Reputation: 930
I've been researching the pros and cons of using avro, parquet, and other data sources for a project. If I am receiving input data from other groups of people who do not operate using Hadoop, will they be able to provide this input data in avro/parquet format? My reading so far on these formats has only been within the sphere of the Hadoop infrastructure, so I am wondering how difficult it would be for folks who just use Oracle/SQL to provide data in this format.
Upvotes: 1
Views: 109
Reputation: 3105
It is possible to use these formats without Hadoop, but the ease of doing so depends on the language binding.
For example, reading/writing Parquet files on standalone machines may be very cumbersome with the Java language binding (which is even called parquet-mr
where mr stands for MapReduce), as it builds heavily on Hadoop classes. These are typically provided on the classpath of a Hadoop cluster, but are less readily available on standalone machines.
(While parquet-mr
is mainly a Java library, it also contains some tools that users may want to run on their local machine.

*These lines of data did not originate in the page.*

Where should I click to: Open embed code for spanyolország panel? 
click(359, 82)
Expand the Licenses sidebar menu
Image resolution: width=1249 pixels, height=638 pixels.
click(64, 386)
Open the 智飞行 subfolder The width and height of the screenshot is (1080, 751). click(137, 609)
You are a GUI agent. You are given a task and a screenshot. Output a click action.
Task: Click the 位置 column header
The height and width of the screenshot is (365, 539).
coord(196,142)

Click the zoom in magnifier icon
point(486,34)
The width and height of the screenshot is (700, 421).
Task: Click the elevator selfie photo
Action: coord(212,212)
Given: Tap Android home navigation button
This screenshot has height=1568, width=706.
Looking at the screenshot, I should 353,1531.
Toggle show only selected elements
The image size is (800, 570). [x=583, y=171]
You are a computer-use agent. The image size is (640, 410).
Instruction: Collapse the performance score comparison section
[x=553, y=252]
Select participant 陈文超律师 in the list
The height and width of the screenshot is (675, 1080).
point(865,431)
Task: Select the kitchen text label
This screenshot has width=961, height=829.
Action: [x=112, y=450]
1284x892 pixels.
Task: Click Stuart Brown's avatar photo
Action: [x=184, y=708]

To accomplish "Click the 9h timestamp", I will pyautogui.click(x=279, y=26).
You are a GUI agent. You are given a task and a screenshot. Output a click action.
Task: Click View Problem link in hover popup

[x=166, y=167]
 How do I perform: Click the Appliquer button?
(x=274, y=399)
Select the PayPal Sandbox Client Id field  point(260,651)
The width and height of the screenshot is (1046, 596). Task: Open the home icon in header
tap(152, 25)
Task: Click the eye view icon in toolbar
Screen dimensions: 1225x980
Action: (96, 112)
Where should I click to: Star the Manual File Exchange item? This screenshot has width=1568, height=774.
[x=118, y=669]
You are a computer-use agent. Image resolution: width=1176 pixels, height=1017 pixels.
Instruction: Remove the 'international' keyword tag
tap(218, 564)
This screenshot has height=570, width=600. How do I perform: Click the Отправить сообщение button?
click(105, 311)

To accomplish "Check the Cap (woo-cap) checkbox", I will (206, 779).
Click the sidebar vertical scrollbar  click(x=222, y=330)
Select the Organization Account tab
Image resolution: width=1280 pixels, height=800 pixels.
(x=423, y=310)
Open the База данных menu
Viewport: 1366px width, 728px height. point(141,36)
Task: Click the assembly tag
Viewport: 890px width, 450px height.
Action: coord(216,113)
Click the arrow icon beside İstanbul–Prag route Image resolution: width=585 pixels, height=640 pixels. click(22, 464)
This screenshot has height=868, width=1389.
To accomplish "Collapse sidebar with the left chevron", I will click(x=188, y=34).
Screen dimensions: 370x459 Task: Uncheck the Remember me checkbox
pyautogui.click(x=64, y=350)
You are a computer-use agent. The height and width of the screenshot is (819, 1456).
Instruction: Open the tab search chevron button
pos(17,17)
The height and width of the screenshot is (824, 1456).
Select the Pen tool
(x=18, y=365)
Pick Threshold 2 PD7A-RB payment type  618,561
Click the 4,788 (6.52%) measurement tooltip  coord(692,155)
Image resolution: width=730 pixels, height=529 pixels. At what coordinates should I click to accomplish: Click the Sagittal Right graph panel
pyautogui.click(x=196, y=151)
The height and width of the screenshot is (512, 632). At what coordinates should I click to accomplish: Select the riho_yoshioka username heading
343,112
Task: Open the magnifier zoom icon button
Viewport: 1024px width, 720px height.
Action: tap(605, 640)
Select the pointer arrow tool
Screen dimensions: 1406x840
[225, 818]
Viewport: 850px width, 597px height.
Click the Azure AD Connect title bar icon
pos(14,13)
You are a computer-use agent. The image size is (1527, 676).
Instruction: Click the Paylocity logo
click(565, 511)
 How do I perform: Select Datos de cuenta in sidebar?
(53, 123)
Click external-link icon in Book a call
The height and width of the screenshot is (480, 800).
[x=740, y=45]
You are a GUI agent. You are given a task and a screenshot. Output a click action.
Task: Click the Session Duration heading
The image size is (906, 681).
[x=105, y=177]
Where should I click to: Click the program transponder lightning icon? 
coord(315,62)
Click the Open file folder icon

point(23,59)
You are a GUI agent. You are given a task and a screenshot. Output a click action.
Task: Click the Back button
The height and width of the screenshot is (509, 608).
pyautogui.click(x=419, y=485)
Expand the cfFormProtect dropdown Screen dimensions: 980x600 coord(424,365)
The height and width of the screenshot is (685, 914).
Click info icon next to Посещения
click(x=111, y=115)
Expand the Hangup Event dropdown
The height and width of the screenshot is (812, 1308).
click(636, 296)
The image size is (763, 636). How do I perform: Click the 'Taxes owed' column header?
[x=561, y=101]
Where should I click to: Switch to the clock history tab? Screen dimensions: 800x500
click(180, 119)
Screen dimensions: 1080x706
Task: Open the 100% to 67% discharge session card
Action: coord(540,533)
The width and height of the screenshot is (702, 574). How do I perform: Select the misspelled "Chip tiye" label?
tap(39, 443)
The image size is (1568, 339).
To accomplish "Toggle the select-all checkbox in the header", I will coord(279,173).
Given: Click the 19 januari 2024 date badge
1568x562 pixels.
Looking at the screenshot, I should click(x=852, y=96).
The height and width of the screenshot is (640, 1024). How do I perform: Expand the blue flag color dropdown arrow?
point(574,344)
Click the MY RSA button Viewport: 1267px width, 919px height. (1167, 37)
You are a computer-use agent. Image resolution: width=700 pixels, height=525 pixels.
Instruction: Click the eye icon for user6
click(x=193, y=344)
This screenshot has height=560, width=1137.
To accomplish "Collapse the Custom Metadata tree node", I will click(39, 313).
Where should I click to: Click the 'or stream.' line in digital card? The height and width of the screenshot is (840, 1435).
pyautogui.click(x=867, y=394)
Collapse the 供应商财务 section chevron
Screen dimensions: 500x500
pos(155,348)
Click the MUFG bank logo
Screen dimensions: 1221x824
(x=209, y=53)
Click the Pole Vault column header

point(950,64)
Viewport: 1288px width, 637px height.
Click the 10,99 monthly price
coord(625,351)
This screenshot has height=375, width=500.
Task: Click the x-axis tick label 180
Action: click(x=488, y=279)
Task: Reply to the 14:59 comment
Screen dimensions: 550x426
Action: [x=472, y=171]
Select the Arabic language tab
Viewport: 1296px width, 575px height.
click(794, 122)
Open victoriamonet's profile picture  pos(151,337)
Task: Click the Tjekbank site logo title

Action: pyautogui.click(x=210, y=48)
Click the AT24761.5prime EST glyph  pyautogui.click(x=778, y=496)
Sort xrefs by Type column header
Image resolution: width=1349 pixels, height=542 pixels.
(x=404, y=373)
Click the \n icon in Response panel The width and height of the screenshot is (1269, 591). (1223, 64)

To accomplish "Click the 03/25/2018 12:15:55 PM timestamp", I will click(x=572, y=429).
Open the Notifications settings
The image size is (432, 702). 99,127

To work around this issue, the parquet-tools
module of parquet-mr
contains a compilation profile called local
that packages Hadoop dependencies alongside the compiled tool. However, this only applies to parquet-tools
and you have to compile it yourself to make a local build.)
The python language binding, on the other hand, is very easy to set up and works fine on standalone machines as well. You can either use the high-level pandas interface or the actual implementations pyarrow/fastparquet directly.
Upvotes: 3